国後島周辺で「北方四島周辺水域操業枠組協定」に基づいて、操業していた操業船に対して、ロシアの国境警備隊が銃撃したという事件がありました。
まあ、色々な背景があるのですが、一つとても疑問に思うことがありました。それは、日本側からロシア側への申し入れが「電話」でなされたということです。外務省欧州局長から、駐日ロシア大使に電話をして抗議をしたそうです。
・・・「電話」じゃないだろ、「電話」じゃ。外務省に呼びつけてガツンと言えよ、そう思います。この事実一つ取ってみても、とても気弱なものを感じます。逆の立場で似たような事例があれば、ロシア外務省は駐ロシア日本大使を外務省に呼びつけるでしょう。そもそも、「大使」というのはそういう時にいるものなのです。
多分、外務省に聞くと「時間的に早く抗議する必要があったから電話にした」という屁理屈を捏ねるでしょう。もしかしたら、「大使が東京にいなかった」と言うのかもしれません。ひょっとすると、ロシア大使館側が「局長は大使のカウンターパートでない」とタカを括ったのかもしれません。ともかく、こういう日本が軽々しく見られるような振る舞いはダメです。どういう理屈であっても、不愉快な事例です。

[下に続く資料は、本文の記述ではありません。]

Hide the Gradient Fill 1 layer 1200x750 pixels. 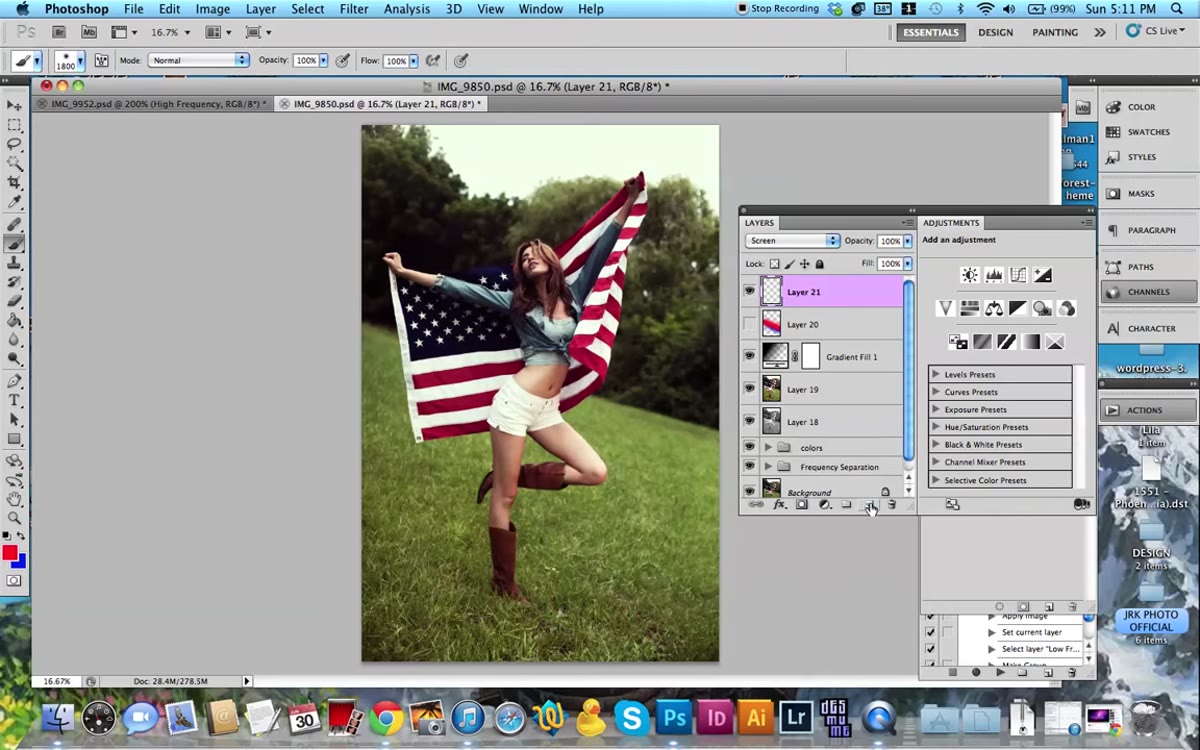click(749, 356)
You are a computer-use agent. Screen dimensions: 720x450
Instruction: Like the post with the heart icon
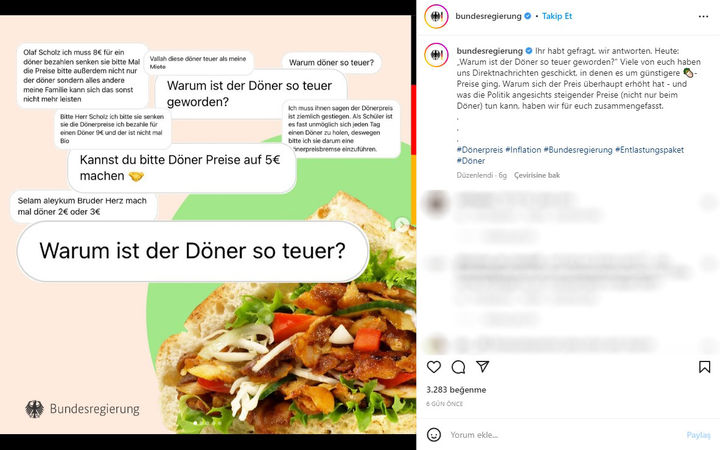click(433, 366)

ちなみにこの「北方四島周辺水域操業枠組協定」というのは、外務省条約局(当時)的には「芸術的」とでも言えるような代物です。これは北方領土を基点とする領海部分で操業することについての協定です。日本は北方四島が自国の領土であるという立場を堅持した上で、操業についてはロシアの管轄権に服さないという前提で交渉に臨みました。勿論、ロシア側はうちの領土だということで交渉したわけで完全にガチンコです。これを最終的にどうやって纏めたかというと、管轄権、特に操業規制の部分を協定から完全に落としてしまったのです。お互いが信頼の元に、双方がきちんとルールを守ることを暗黙の了解とした上で、日本船の操業を可能にしたのです。(通じにくいかもしれませんが)これは殆ど「芸術的」とも言える内容です。今、交渉してもこんな協定にはならないこと請け合いです。
(注:昔、居た部局なのであまり言いたくありませんが、外務省の条約関係の情報提供は遅れてますね。この協定を検索しても全然ヒットしません。研究者の方々は困っているでしょうに・・・。)

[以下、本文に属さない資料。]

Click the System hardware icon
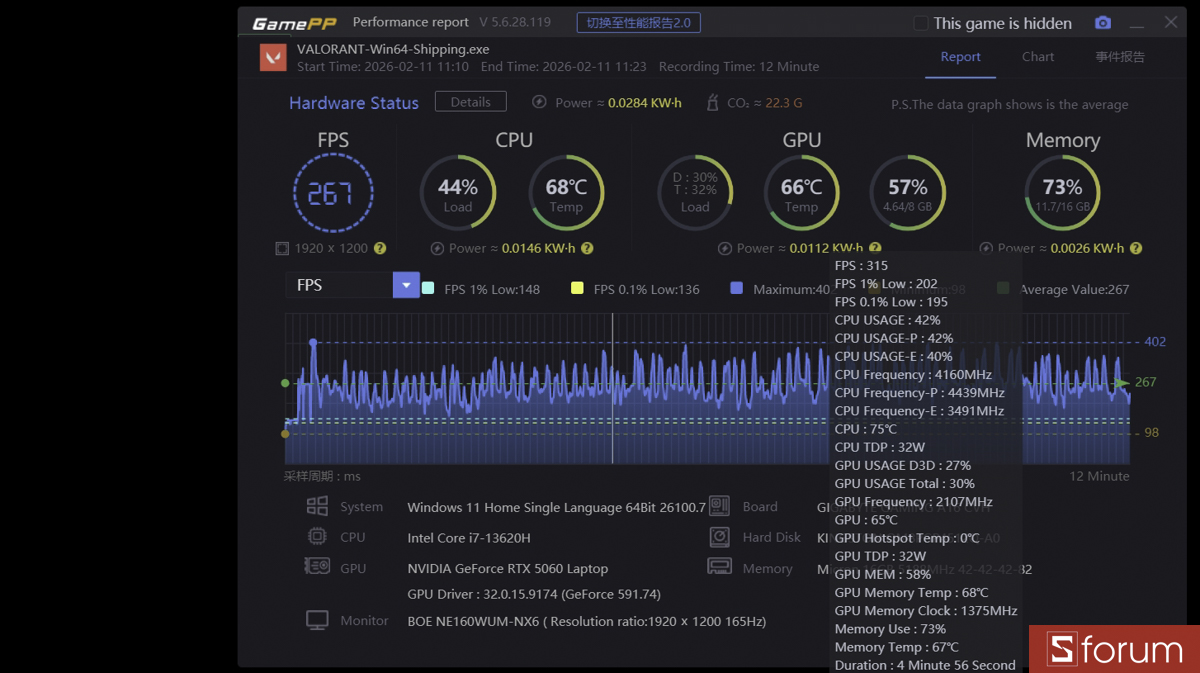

である以上、実は日本側がその「暗黙のルール遵守」をしている限りにおいて、ロシア側から銃撃されるようなことが協定上全く想定されていないのです。ただ、近年、ロシアの姿勢に変化が見られるようになっています。銃撃、拿捕が相当に行われるようになっています。協定を無視しているのではないかとすら思える姿勢です。
だからこそ、「電話」でやるなよ、と思います。この件については、常に強気でロシアをガンガン押していかないと、先陣の芸術品がどんどんなき物になっていってしまいます。